Live Forever, or Be Remembered?

Not even a thought. Since I don’t give a rat’s ass about being remembered NOW, I want to live forever in paradise.

:smack: Sorry, don’t know how I missed that. It makes it a harder choice, but I’d still choose to be remembered; editing out the memories of me from other people’s minds seems . . . not unethical, necessarily, but disturbing.

Is there internet? Because, if there’s internet, I’ll take live forever.

I’m not sure I’d rely on fiction to judge this issue. It would be a seriously boring story if Dracula lived forever as a happy, peaceful, well-adjusted neighbor who invited you over for BBQ on the weekend and made sure to mow his grass regularly. What’s chapter 2, “Dracula’s itemized deductions are questioned by the IRS”?

Since, as far as I know, we do not have any REAL eternal persons, we are left with the characters we have created.

The people who created these stories contemplated the enormity of eternal life and decided to represent it as a horrible condition.

When we have legends of happy, well-adjusted eternals, I will concluded that the human mind can think of eternal life as a blessing.
But, so far, all of them are represented as miserable creatures.

It’s debatable whether vampires and zombies are typically depicted as miserable, and whether their long lifespan is any contributor to that.

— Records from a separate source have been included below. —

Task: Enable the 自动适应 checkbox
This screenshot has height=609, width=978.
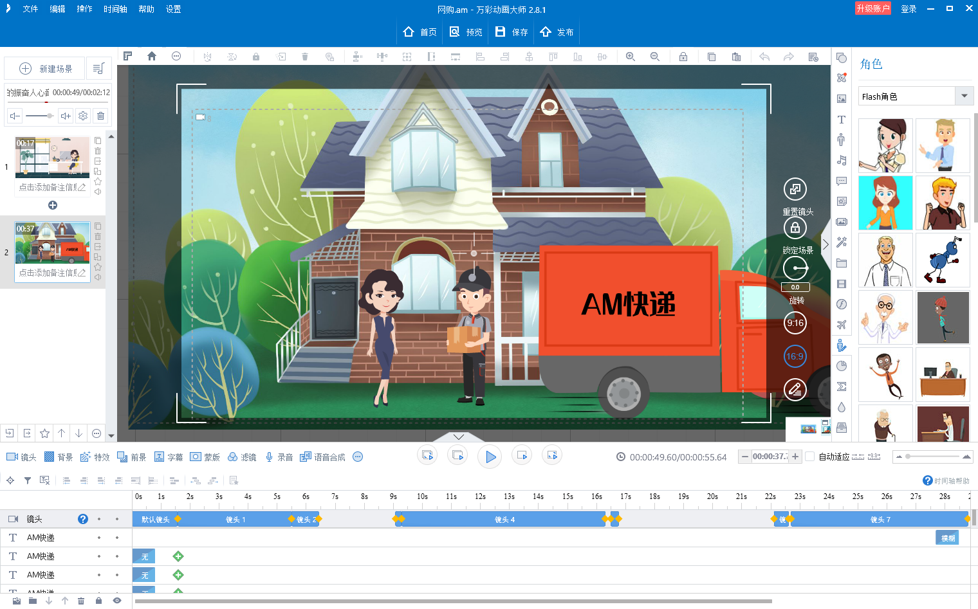Action: pyautogui.click(x=810, y=457)
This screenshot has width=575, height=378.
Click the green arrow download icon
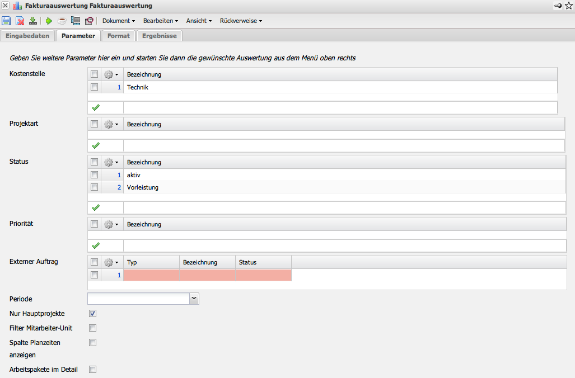(x=33, y=21)
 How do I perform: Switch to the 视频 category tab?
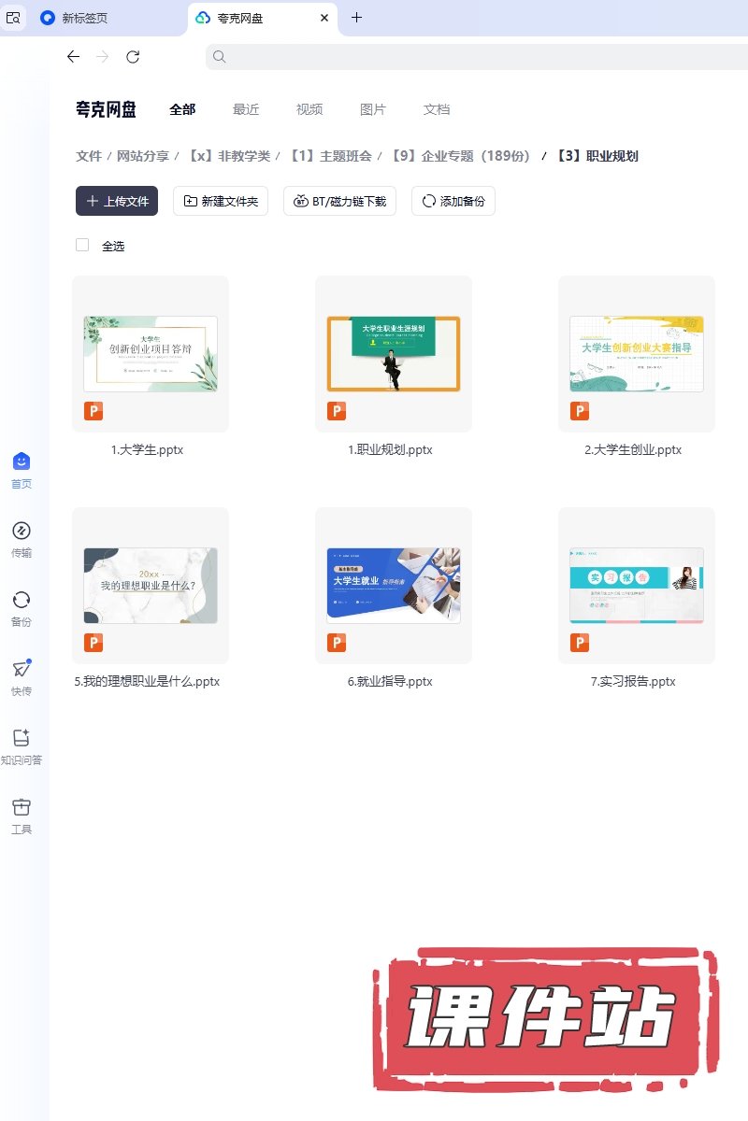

But anyway, since we’re talking fiction, I’m free to just invent my own counter-example for you:

The adventures of Oliver Oldster
Due to a genetic fluke, Oliver was born with a body that would experience negligible senescence. At the age of 55 for example, he began a successful career as a gymnast. By the age of 100 he had seen many of his former friends die, which was indeed painful, but anyone who lives more than a few decades must experience similar pain and continue to live a fulfilling life. He travelled a lot, and made friends all over the world.
He wrote on many topics and contributed to science, philosophy and the arts. He always felt he had no natural aptitude for any of these subjects, but he had plenty of time to learn and practice!
When people asked if he got bored, he’d just say he still had not seen a fraction of what the world has to offer. And that human memory is not infinite, so already some of his oldest episodic memories had become vague.
He saw many wonders as the world’s technology progressed; mankind traveling to the stars. And billions of manmade virtual worlds / experiences so unique that you or I could not possibly imagine them. His own mind became augmented such that he would have improved memory and yet be much more resistant to depression or boredom going forwards. And his body was improved such that negligible senescence became simply living indefinitely.
However, he arbitrarily picked an end date: he would die at the age of 20,000 years. So he did that, via a painless injection.
THE END

My entire life, all I’ve wanted to do is something that would leave a mark on the world so that years from now, people would remember me. I’m not going to give that up just so I can sit on a cloud and play a harp forever.

Yeah, but you cherry-picked the nasty ones. There are plenty of examples of happy, functionally-immortal people in fiction. The Elves in LOTR; many of the characters in Iain M Banks Culture series; most of the people in Ben Shaw’s novel One Million Tomorrows, for example.